→ **STATED EXERCISE**
Pick up the bitsandbytes commit diff below at its last line and keep writing it.

→ **TEXT EXTRACT**
<<<<
Merge branch 'main' into main

xiaolil1 · web-flow · commit 7d7c74cd05cd · 2025-09-10T10:34:45.000+08:00
diff --git a/.github/workflows/tests.yml b/.github/workflows/tests.yml
@@ -355,7 +355,7 @@ jobs:
             pypi_index: "https://download.pytorch.org/whl/cu128"
           - cuda_version: "12.9.1"
             torch_version: "2.8.0"
-            pypi_index: "https://download.pytorch.org/whl/test/cu129"
+            pypi_index: "https://download.pytorch.org/whl/cu129"
 
 
           # Linux L40S runners
diff --git a/bitsandbytes/nn/parametrize.py b/bitsandbytes/nn/parametrize.py
@@ -0,0 +1,192 @@
+from functools import partial
+from typing import Any, Literal, Optional
+
+import torch
+import torch.nn as nn
+import torch.nn.utils.parametrize as P
+
+from .. import functional as F
+
+
+class Bnb4bitParametrization(nn.Module):
+    """
+    A parametrization module that handles dequantization of a 4-bit quantized parameter.
+
+    The parameter data is expected to be already quantized when this parametrization is applied.
+    This module will dequantize the parameter data to its original floating-point representation
+    when the forward method is called (i.e. when the parameter is accessed).
+
+    Args:
+        quant_state (`F.QuantState`):
+            The quantization state containing the necessary information for dequantization.
+    """
+
+    def __init__(self, quant_state: F.QuantState):
+        super().__init__()
+        self.quant_state = quant_state
+
+    @torch.no_grad()
>>>>
→ **DATA EXTRACT**
<<<<
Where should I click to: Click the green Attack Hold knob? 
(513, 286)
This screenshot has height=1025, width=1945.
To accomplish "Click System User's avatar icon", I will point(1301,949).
>>>>
→ **RESULT OF THE EXERCISE**
+    def forward(self, quantized_param: torch.Tensor) -> torch.Tensor:
+        """
+        Forward pass to dequantize the parameter.
+
+        Args:
+            quantized_param (`torch.Tensor`): The quantized parameter tensor (from .original)
+
+        Returns:
+            `torch.Tensor`: The dequantized parameter tensor in the original shape and dtype.
+        """
+        return F.dequantize_4bit(quantized_param, self.quant_state)
+
+
+def replace_parameter_4bit_prequantized(
+    module: nn.Module, param_name: str, qs_dict: dict[str, Any], device: torch.device
+):
+    if not hasattr(module, param_name):
+        raise AttributeError(f"Module does not have parameter '{param_name}'")
+
+    original_param = getattr(module, param_name)
+
+    if not isinstance(original_param, nn.Parameter):
+        raise TypeError(f"Parameter '{param_name}' is not an instance of nn.Parameter")
+
+    quant_state = F.QuantState.from_dict(qs_dict, device=device)
+
+    # Apply a parametrization to the module to handle dequantization.
+    P.register_parametrization(module, param_name, Bnb4bitParametrization(quant_state), unsafe=True)
+
+    # Next, register hooks.
+    _register_parametrization_hooks(module, param_name)
+
+
+def replace_parameter_4bit(
+    module: nn.Module,
+    param_name: str,
+    compress_statistics: bool = False,
+    quant_type: Literal["nf4", "fp4"] = "nf4",
+    blocksize: Optional[int] = None,
+):
+    """
+    Replace a module parameter with a 4-bit quantized version using parametrization.
+
+    This function quantizes an existing parameter in a PyTorch module to 4-bit precision
+    and sets up parametrization to handle automatic dequantization during forward passes.
+    The original parameter is replaced with quantized data, and a parametrization layer
+    is registered to manage the quantization state and dequantization process.
+
+    Additional, it registers a state dict post-hook to ensure that the quantization state
+    is saved correctly when the model's state dict is saved.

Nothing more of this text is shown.